The crown prince, in a series of public relations moves meant to quell the international outrage over the grisly kidnapping, murder and dismemberment of Khashoggi, a Saudi dissident and journalist, told "60 Minutes" that as leader he "takes full responsibility" for the killing, but that he had no knowledge that it was to take place.

A U.N. investigation, the CIA, an overwhelming, bipartisan Capitol Hill consensus, and common sense suggest otherwise.

Nothing of this magnitude in the controlled kingdom is a rogue operation, as evidenced by: the 15-member team of Saudi agents, including a forensic doctor with a bone saw, who were flown to the Istanbul consulate where the crime took place; the body double who was deployed to create a fake surveillance video trail suggesting Khashoggi had left the consulate alive; and one of the Saudi agents who was recorded calling Khashoggi a "sacrificial animal" upon his arrival. That's a planned murder of a man who was a U.S. resident. The kingdom repeatedly lied about it, and the crown prince has so far evaded any legal culpability.

The verdict was "anything BUT justice," Agnes Callamard, the United Nations special rapporteur for extrajudicial killings who issued the U.N. report, said in a series of scathing tweets that pointed out examples of obstruction of justice. "Under international human rights law, the killing of Mr. Khashoggi was an extrajudicial execution for which the State of Saudi Arabia is responsible" — which the court didn't consider, Callamard wrote.

"Bottom line: the hit-men are guilty, sentenced to death," he added. "The masterminds not only walk free. They have been barely touched by the investigation and the trial. That is the antithesis of Justice.
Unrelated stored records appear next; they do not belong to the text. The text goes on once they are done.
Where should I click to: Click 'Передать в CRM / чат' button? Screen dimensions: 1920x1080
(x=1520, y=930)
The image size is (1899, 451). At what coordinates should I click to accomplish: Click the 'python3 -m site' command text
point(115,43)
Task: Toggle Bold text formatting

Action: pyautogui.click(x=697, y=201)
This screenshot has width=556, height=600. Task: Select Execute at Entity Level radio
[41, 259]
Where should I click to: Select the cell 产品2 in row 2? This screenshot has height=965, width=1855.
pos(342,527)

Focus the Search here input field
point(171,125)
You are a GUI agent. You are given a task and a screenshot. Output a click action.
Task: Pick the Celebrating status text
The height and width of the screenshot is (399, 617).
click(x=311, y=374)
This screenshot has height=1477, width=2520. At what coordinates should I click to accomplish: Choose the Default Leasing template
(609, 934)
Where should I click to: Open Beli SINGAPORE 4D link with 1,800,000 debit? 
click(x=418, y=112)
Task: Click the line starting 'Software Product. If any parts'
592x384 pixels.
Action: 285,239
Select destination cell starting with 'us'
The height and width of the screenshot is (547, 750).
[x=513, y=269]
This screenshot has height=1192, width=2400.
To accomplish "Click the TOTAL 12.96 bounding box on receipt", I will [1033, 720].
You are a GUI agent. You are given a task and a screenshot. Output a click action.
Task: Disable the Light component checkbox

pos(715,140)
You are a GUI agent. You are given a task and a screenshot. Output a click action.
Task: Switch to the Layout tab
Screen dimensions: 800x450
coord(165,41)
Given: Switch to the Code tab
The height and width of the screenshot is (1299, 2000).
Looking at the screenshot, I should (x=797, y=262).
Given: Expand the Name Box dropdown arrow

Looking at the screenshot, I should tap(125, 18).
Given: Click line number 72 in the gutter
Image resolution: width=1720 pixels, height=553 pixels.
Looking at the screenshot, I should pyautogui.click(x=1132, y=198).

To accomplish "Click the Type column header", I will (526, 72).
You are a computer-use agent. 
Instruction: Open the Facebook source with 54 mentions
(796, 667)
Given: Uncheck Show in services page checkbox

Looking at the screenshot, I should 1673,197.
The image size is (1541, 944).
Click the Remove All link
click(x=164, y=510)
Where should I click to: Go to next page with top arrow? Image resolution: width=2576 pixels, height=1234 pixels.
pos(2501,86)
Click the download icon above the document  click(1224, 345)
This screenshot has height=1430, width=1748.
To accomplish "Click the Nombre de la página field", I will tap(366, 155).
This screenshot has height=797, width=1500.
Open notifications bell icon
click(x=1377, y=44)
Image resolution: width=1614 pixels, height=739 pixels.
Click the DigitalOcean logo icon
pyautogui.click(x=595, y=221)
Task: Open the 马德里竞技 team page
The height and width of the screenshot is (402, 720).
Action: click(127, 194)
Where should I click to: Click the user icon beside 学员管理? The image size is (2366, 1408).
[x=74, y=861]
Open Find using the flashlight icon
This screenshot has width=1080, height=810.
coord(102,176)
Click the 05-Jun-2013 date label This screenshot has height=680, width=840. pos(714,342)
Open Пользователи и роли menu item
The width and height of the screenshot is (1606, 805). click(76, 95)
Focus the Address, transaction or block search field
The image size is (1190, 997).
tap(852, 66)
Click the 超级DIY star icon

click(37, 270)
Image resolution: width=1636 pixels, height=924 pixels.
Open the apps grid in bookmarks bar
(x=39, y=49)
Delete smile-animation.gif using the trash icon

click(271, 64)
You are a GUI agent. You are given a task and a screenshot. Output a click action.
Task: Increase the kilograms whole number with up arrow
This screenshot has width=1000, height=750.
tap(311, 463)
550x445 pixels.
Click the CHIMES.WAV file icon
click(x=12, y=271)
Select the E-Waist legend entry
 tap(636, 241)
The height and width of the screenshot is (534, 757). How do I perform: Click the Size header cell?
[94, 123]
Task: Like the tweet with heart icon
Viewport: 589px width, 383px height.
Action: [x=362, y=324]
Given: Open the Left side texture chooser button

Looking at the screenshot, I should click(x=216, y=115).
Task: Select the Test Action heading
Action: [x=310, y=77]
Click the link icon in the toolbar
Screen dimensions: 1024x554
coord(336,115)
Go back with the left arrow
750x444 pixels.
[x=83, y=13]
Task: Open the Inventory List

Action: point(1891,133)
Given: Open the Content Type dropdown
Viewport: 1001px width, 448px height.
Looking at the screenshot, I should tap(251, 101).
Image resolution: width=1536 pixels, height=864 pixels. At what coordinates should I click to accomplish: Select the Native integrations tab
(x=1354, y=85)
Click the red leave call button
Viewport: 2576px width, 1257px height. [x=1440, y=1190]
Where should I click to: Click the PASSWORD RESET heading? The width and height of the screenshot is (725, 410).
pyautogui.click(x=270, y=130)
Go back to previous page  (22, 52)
It is a mockery."

That's the same word used by Dokhi Fassihian, executive director for Reporters Without Borders USA. "It's critical that world leaders denounce this verdict, and call this sham for what it is, and to make sure that the government of Saudi Arabia completely understands that we're not buying into their lies," she told an editorial writer.

Chief among these world leaders is America's commander-in-chief, President Donald Trump, who cravenly equivocated on the crown prince's potential culpability, saying in a statement, "maybe he did and maybe he didn't!"

The facts clearly suggest that he did, and every American leader should stand up for accountability and justice.

"The United States has a very, very important role to play as a country that has traditionally been a beacon of freedom, a beacon of freedom of expression and press freedom," Fassihian said.

It's time for that beacon to shine brightly on the Khashoggi case.